# Data supplied

━━━━━━━━━━━━━━━━━━━━━━━━━━━━━━

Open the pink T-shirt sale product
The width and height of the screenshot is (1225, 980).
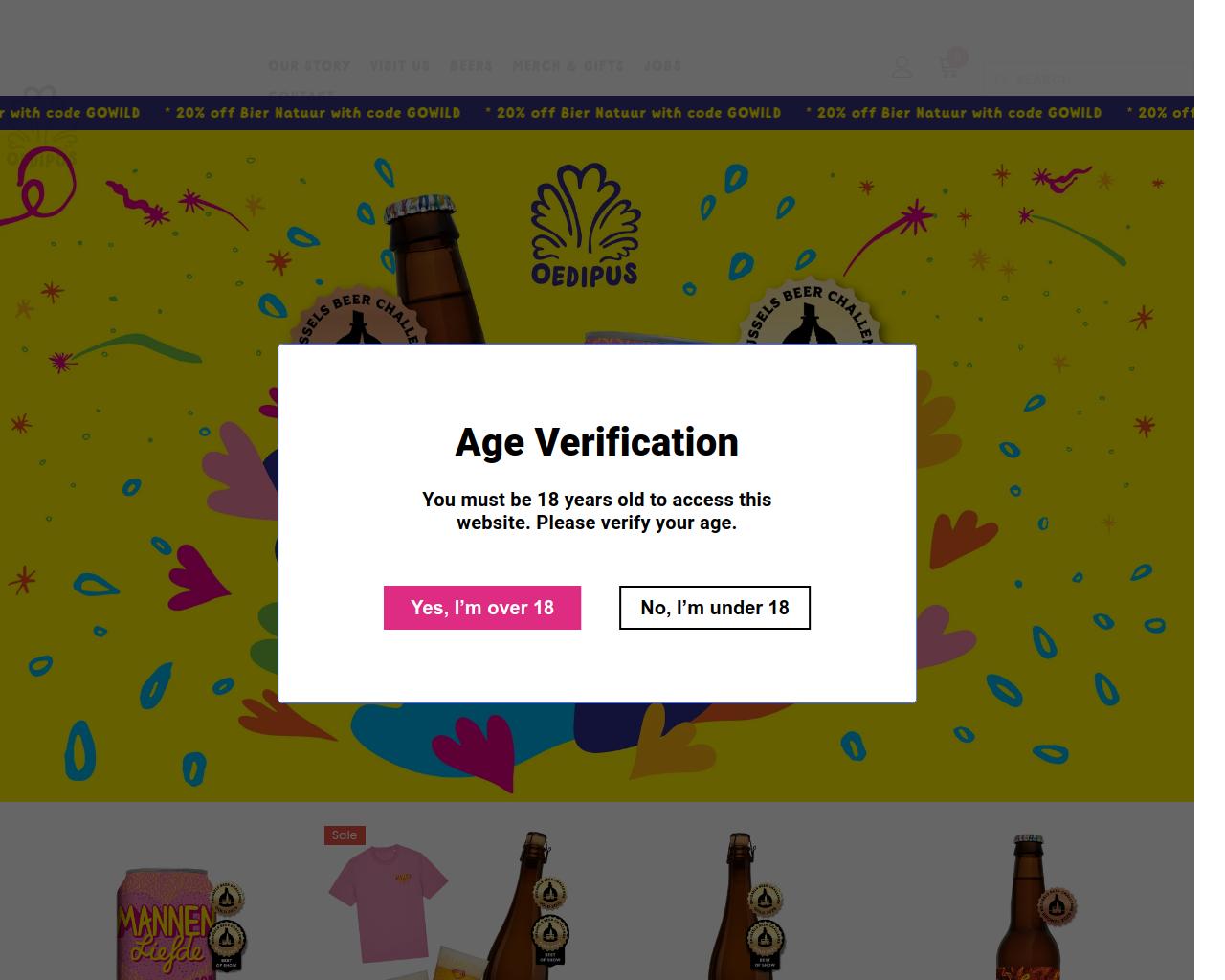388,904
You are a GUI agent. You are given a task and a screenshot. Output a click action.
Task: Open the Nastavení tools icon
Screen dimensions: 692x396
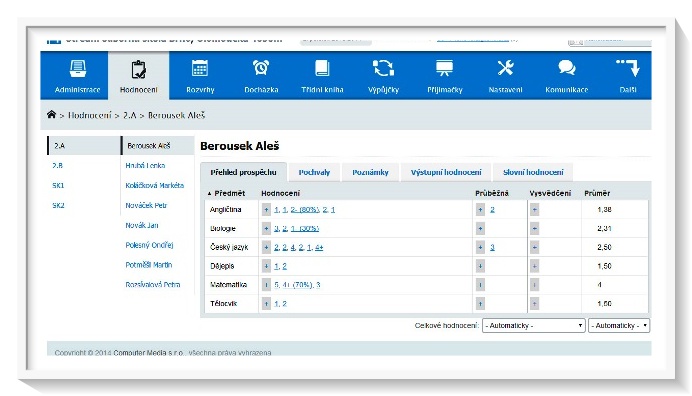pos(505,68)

━━━━━━━━━━━━━━━━━━━━━━━━━━━━━━

# Task objective
Give back every line of the listing above word for word, but leave out the pictures.

# Task response
Open the pink T-shirt sale product
The width and height of the screenshot is (1225, 980).
388,904
You are a GUI agent. You are given a task and a screenshot. Output a click action.
Task: Open the Nastavení tools icon
Screen dimensions: 692x396
pos(505,68)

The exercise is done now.